Making: odd life choices. I’m trying to intentionally become less busy but I am not sure what that looks like, yet.
Cooking: well BROILING leftover pizza….and adding herb de provence to make it, um, fancy.
Drinking: not enough, apparently. I need more lemon water in my life and I’m going to make it happen
Reading: Timothy Feris’ 4-Hour Workweek because I havent read it in years and want to see what was so life-changing about it.
Wanting: my face to stop freaking out. Also, I want to have more energy and for my mom to cheer up….
Looking: at my mess of a room. And getting upset about it. What is HAPPENING?!

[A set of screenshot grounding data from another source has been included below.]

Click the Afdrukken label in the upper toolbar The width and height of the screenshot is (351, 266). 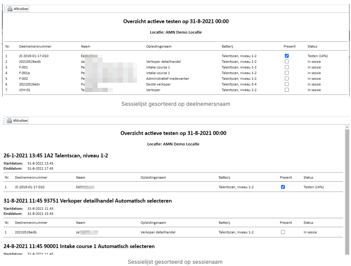21,9
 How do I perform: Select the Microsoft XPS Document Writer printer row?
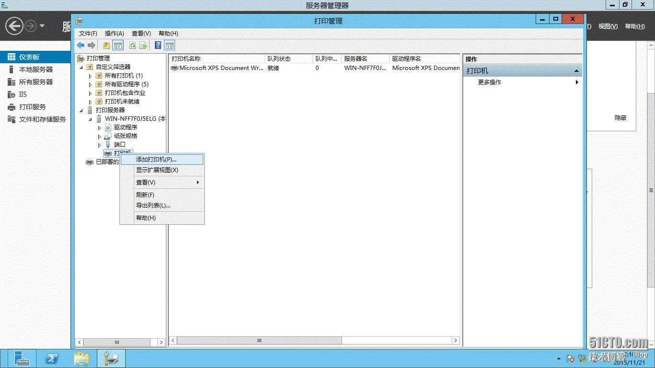pos(216,68)
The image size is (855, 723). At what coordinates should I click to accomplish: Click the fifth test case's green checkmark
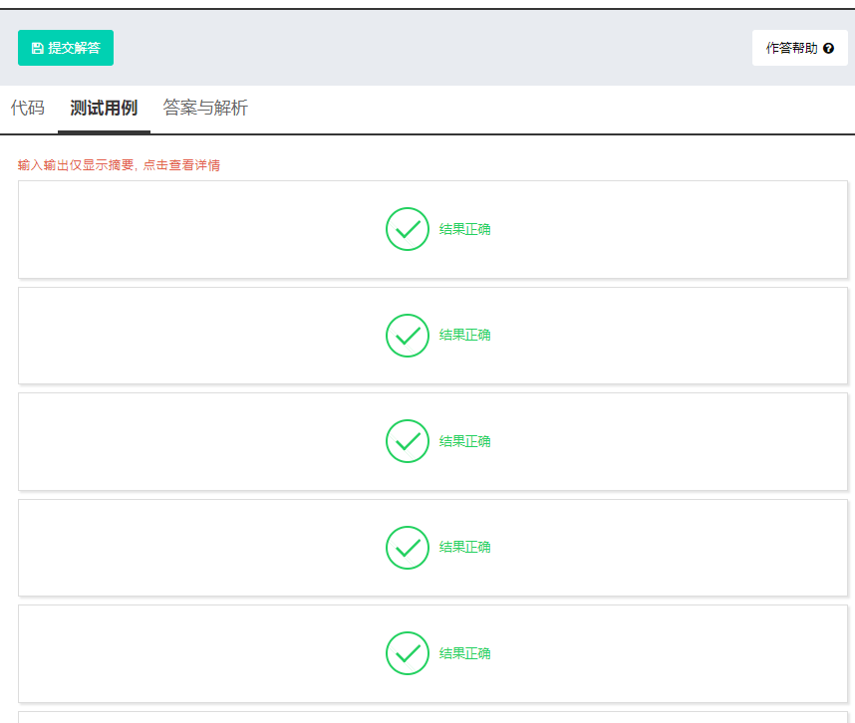coord(408,653)
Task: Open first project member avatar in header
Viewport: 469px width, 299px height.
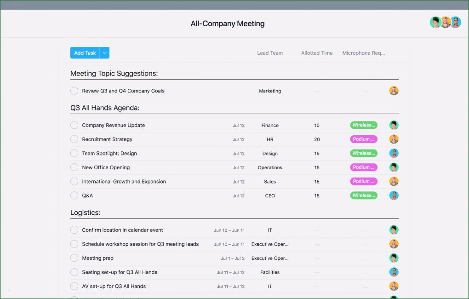Action: click(x=435, y=23)
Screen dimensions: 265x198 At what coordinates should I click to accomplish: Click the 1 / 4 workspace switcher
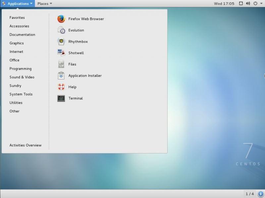coord(250,194)
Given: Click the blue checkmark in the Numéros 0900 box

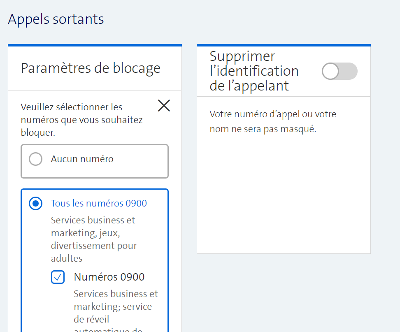Looking at the screenshot, I should point(58,277).
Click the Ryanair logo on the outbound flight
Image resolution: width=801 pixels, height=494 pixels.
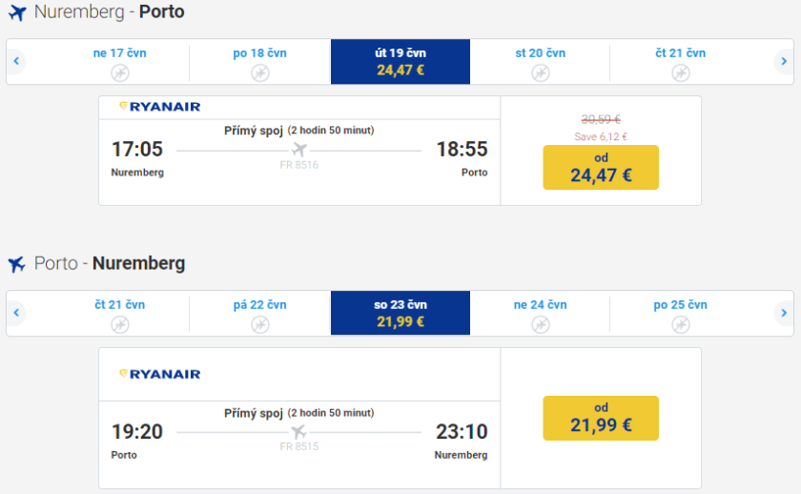click(159, 107)
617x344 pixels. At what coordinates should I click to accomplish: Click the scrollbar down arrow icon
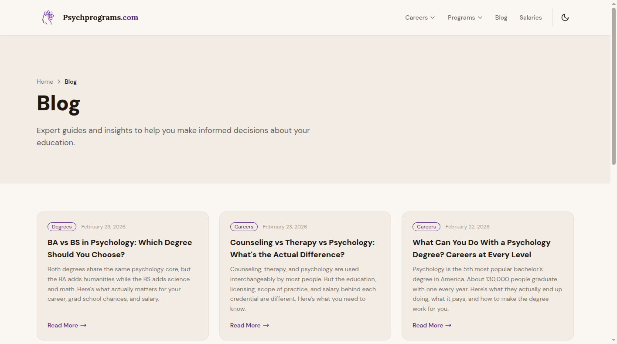614,341
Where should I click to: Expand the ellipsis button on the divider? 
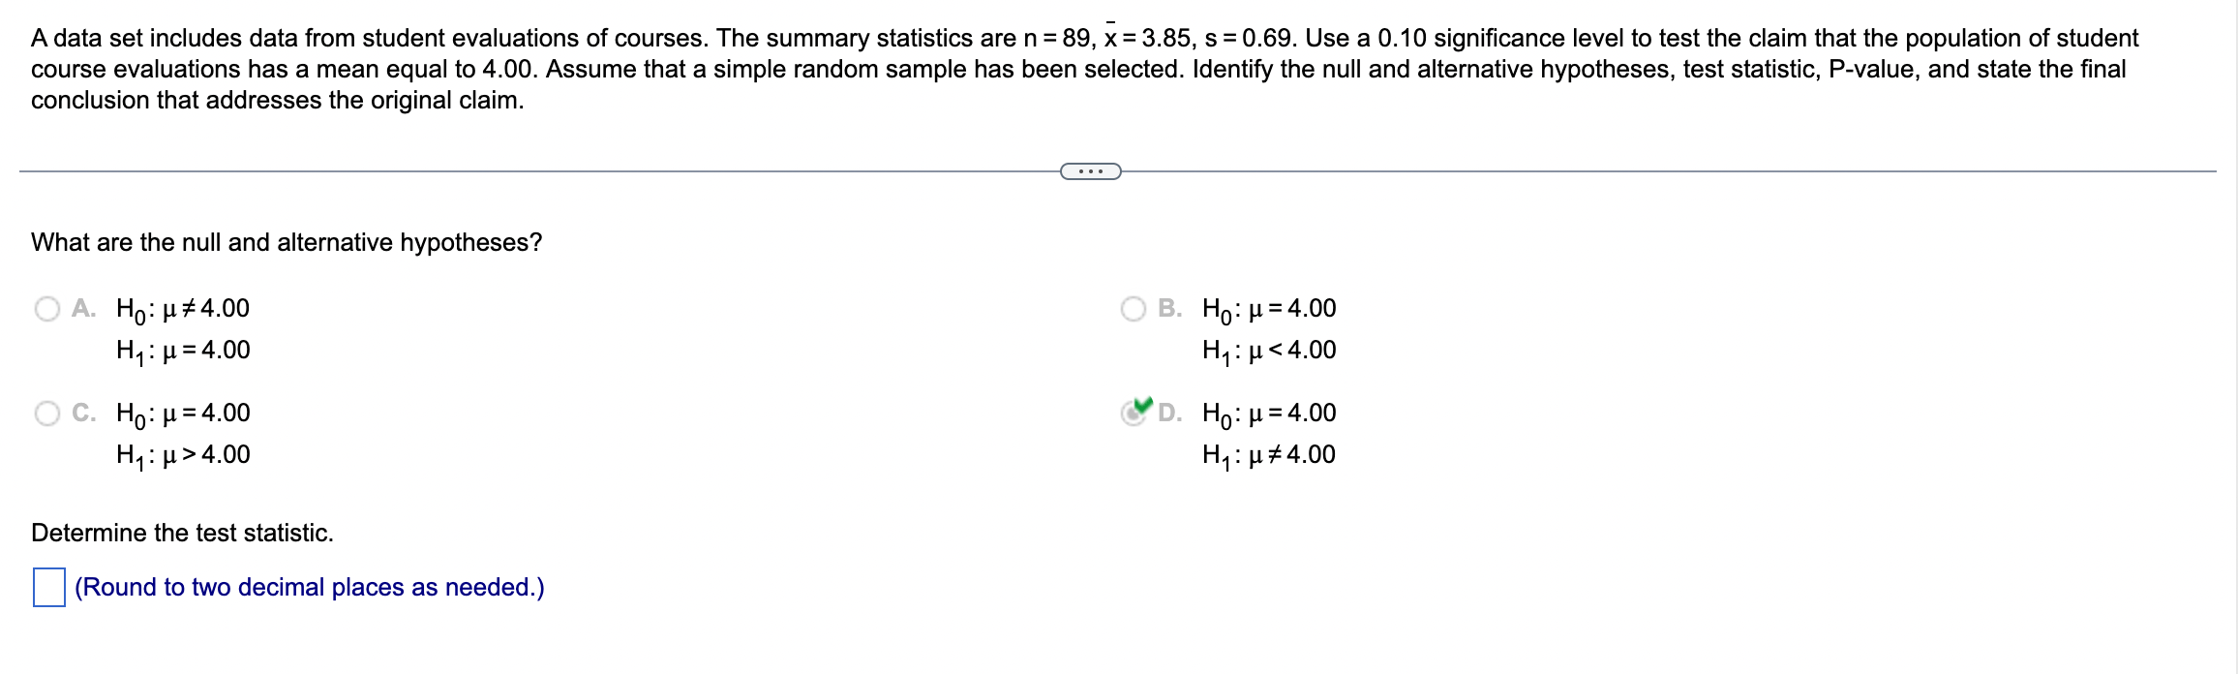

Playing: Kokology is a fabulous way to get to know someone really well. I recommend it.
Wasting: too much time being tired. Not spending enough time cleaning and exercising. If those are the only two things I ever want to do, why are they always the LAST things I actually get around to doing?
Sewing: eyemasks. I need to be sewing eyemasks. Because they sell fast and people love them….okay so exercise, clean, and sew eyemasks. Three things.
Wishing: I didn’t like pizza so much….it always makes my stomach hurt but I LOOOOOOVE it.
Enjoying: memories of yesterday. Making the Soctober film was unexpected and delightful.
Waiting: for it to be 3:45 so I can get ready for my massage appointment. Whenever I have things scheduled it makes the day feel like it takes 800years longer.
Liking: the idea I have in my head of a perfectly clean house where I can REST knowing I have finally gotten to the point where I can STOP worrying about how messy everything is.
Wondering: how clutter binds together so fast. It’s horror-movie creepy. One minute everything has its place and the next everything is EVERYWHERE.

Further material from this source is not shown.